Au-delà du Pakistan, « le rêve de l’EI-K est de déstabiliser les pays d’Asie centrale, assure Didier Chaudet. Depuis deux ans, il y a eu un gros travail de propagande en langue tadjike et ouzbèke, pour être sûr de toucher tout le monde ». Dans un rapport établi en 2023 sur la menace que représente le groupe Etat islamique (en PDF), l’Organisation des nations unies (ONU) estime d’ailleurs que « le renforcement des capacités médiatiques et opérationnelles de l’EI-K a fait courir le risque d’inspirer un plus grand nombre d’acteurs solitaires dans la région. »
Dès 2015, selon l’ONU, les membres de l’EI-Khorasan mènent des attaques ciblées sanglantes sur le sol afghan et dans la région, « même si ces groupes n’ont pas la capacité, la coordination ou le soutien local nécessaires pour contrôler un territoire important », souligne le think tank Center for Strategic and International Studies.
En 2021, le groupe avait ainsi mené le double attentat suicide aux abords de l’aéroport de Kaboul, qui avait fait plus d’une centaine de morts, dont 13 militaires américains.
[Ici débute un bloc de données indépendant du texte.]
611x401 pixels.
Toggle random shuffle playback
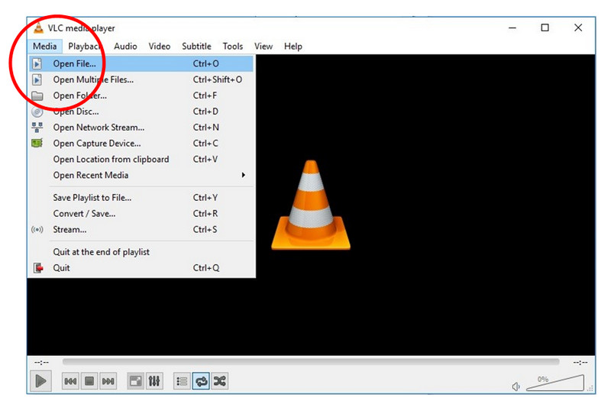coord(220,380)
Plus récemment, en janvier 2024, l’EI-K a revendiqué la double explosion dans le sud de l’Iran, près de la tombe du général Qassem Soleimani, ex-architecte des opérations militaires iraniennes au Moyen-Orient. Ce jour-là, 85 personnes étaient mortes.
La Russie visée en partie pour son implication en Syrie
La branche afghane de l’EI « fait une fixation sur la Russie depuis deux ans, critiquant fréquemment le président Vladimir Poutine dans sa propagande », a déclaré au New York Times Colin P. Clarke, analyste spécialiste du terrorisme au sein de la société de conseil en sécurité Soufan Group. « L’EI-K accuse le Kremlin d’avoir du sang musulman sur les mains, faisant référence aux interventions de Moscou en Afghanistan, en Tchétchénie et en Syrie. »
En Tchétchénie, les rebelles séparatistes se sont peu à peu islamisés après la première guerre (1994-1996), jusqu’à l’allégeance au groupe Etat islamique de la rébellion armée islamiste dans le Caucase russe, en juin 2015. « Pour nombre de jeunes Tchétchènes, Daghestanais et Ingouches en quête de leurs racines ethniques et spirituelles dans un contexte d’instabilité politique et sociale, la religion est apparue comme la seule idée valable et digne d’être défendue », expliquait en octobre Emil Souleimanov, professeur de sciences politiques, à franceinfo. Cette même année 2015, Vladimir Poutine a ouvert un nouveau « front » à l’étranger avec le groupe jihadiste en lançant des interventions militaires sur le sol syrien, pour soutenir le président Bachar Al-Assad.
Des menaces déjouées en Europe
En 2023, l’EI-K s’étend progressivement au-delà des frontières de l’Asie centrale. Dans son rapport annuel, l’ONU souligne que « l’EI-K pourrait mener des attaques à fort impact contre des pays occidentaux et leurs intérêts à moyen terme, comme l’a démontré l’attentat récemment déjoué à Strasbourg« , pendant les fêtes de fin d’année.
Après le relèvement du plan Vigipirate à son niveau maximal, le président Emmanuel Macron a d’ailleurs annoncé lundi que la branche du groupe jihadiste « impliquée » dans l’attentat de Moscou « avait conduit ces derniers mois plusieurs tentatives » sur le « sol » français.
La France n’est pas un cas isolé : en juillet 2023, dans la région de Rhénanie-du-Nord-Westphalie, en Allemagne, la police avait arrêté sept membres d’un groupe terroriste qui étaient en contact avec des membres de l’EI-K, selon le parquet de Karlsruhe. Dans le cadre des investigations, deux arrestations avaient également été effectuées aux Pays-Bas.